The best advice I can give is that if someone is clearly jerking you around or doesn’t care about your feelings, then they aren’t worth stewing over. Accept that nothing was going to happen and move on. Whatever residual feelings you may have are for the fictional person you wish they had been instead of the actual person they turned out to be.

Also, you need to learn to be fully content on your own. Relationships can’t fill whatever emotional holes you might have in your own psyche, and if you try to use one to do that it will ultimately make you jealous, codependent, and a bad partner. Once you’re fully content with yourself on your own you’ll have more natural confidence, which will in turn draw people to you. And when you’re not trying to use another person to fix your own emotional issues, any relationship that develops stands a much better chance of being a healthy one. You’ll also be more willing and able to exit bad relationships if you’re whole on the inside first.
 
Also, word to the wise - the longer you are without a stable/serious relationship and the longer you go on without bedding someone (especially at the very beginning) the more you tend to elevate the person at hand. More "feeling that special connection", more significance ("she's the one") and so on. Believe me, looking back at it ten years later, while you probably won't really laugh at yourself or anything and possibly you'll still feel something for that person in retrospect, you'll see how silly you were then.

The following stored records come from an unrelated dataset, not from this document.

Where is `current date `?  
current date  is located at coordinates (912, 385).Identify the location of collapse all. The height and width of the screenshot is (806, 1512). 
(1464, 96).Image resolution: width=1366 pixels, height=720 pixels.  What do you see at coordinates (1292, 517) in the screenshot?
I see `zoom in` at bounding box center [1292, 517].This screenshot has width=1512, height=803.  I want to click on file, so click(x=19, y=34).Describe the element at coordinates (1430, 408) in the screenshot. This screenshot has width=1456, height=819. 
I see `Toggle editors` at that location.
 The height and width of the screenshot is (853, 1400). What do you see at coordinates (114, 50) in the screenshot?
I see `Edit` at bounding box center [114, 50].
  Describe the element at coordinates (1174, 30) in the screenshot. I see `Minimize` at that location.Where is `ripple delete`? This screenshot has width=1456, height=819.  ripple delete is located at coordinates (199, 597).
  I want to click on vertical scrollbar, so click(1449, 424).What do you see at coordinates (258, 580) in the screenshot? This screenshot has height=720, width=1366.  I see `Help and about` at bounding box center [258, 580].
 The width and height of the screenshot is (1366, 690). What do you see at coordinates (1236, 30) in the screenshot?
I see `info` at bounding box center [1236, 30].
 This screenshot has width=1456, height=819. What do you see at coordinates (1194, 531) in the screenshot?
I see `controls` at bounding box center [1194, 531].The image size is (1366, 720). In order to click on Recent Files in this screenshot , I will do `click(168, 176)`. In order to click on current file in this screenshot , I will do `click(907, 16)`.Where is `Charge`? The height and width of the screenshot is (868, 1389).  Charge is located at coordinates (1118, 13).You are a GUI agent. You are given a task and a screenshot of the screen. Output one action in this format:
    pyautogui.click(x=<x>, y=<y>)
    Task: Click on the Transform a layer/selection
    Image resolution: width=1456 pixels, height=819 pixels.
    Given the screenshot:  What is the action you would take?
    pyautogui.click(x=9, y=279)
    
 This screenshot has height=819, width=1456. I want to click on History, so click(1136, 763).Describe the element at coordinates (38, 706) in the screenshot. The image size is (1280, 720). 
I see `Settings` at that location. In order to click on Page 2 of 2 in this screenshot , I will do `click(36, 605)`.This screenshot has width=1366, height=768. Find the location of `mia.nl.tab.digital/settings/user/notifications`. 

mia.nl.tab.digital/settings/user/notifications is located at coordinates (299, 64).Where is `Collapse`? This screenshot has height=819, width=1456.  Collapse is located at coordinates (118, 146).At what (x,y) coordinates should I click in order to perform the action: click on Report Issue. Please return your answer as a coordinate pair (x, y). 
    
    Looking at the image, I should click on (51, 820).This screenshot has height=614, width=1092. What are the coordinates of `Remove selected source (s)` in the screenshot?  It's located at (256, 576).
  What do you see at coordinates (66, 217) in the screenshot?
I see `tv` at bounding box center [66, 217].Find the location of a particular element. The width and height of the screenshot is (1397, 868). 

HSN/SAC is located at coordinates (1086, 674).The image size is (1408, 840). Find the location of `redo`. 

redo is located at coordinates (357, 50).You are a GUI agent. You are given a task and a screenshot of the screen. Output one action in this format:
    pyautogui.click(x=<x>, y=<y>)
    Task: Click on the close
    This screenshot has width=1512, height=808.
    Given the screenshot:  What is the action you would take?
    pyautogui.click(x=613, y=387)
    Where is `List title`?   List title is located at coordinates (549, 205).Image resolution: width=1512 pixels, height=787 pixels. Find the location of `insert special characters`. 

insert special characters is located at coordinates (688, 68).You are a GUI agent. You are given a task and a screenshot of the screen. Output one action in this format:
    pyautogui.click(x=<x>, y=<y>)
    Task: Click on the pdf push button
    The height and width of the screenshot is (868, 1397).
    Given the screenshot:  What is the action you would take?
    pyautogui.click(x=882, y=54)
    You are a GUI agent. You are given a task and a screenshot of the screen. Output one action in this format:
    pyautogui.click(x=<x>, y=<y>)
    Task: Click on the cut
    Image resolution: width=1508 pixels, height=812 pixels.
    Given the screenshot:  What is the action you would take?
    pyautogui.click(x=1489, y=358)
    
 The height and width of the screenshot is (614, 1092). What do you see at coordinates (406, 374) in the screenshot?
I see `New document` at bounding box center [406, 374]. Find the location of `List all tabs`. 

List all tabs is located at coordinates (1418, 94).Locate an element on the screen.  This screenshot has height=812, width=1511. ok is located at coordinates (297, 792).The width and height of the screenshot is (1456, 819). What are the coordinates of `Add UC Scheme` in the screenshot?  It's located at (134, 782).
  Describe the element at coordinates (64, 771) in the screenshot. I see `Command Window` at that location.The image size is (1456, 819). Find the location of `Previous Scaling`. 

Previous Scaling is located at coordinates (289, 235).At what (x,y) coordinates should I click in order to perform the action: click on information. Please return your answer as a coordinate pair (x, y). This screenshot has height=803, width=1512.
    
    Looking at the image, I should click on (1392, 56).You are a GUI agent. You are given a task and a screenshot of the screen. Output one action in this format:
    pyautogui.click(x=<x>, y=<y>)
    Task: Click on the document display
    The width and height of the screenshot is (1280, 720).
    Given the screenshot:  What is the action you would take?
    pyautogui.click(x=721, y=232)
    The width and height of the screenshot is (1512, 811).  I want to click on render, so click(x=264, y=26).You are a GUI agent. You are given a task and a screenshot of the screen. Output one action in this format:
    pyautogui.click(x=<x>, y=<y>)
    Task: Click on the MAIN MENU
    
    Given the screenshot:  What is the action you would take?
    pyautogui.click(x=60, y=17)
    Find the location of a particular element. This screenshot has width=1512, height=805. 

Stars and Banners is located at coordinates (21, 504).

+ you are unfortunately of the age when most girls are still... well.. unreliable and not solid for a good relationship. Well, guys aren't too, I'm not being sexist. But it's still all about searching one's true self, unbridled egotism, "testing" the other partner (from my experience women really do search for a stable anchor in the man and one of the easy ways to test it is... well, trying to play with him, really), it's all fickleness and fear of any kind of commitment (unfortunately that often lasts for a very long time with some people) and not being serious and "checking out the playfield".

My point is, keep holding on. I know it sucks, but you will get older and the people around you will start to behave more like... well, human beings. And it's great to have the opportunity to build something with the girl for the longest time, but you're still not late. Even if you won't start for another five years, that's still a lifetime ahead.

Just don't turn into either an incel or a "nice guy" (which is almost the same thing) or a douchebag or a jaded loser or an emo and you'll be fine, trust me. Good luck!
 
In my opinion you are investing too much emotions too early in the relationship, you should never invest too much more than what the other person is investing. To know how much emotions the other person is investing you should look at efforts and actions, not just talking.
 
...actually... I just realized... I just have to, have to put this one here. It's not a dig at Saap, I assure you, I wouldn't do that.

But I just couldn't help but think of this thread when I watched that.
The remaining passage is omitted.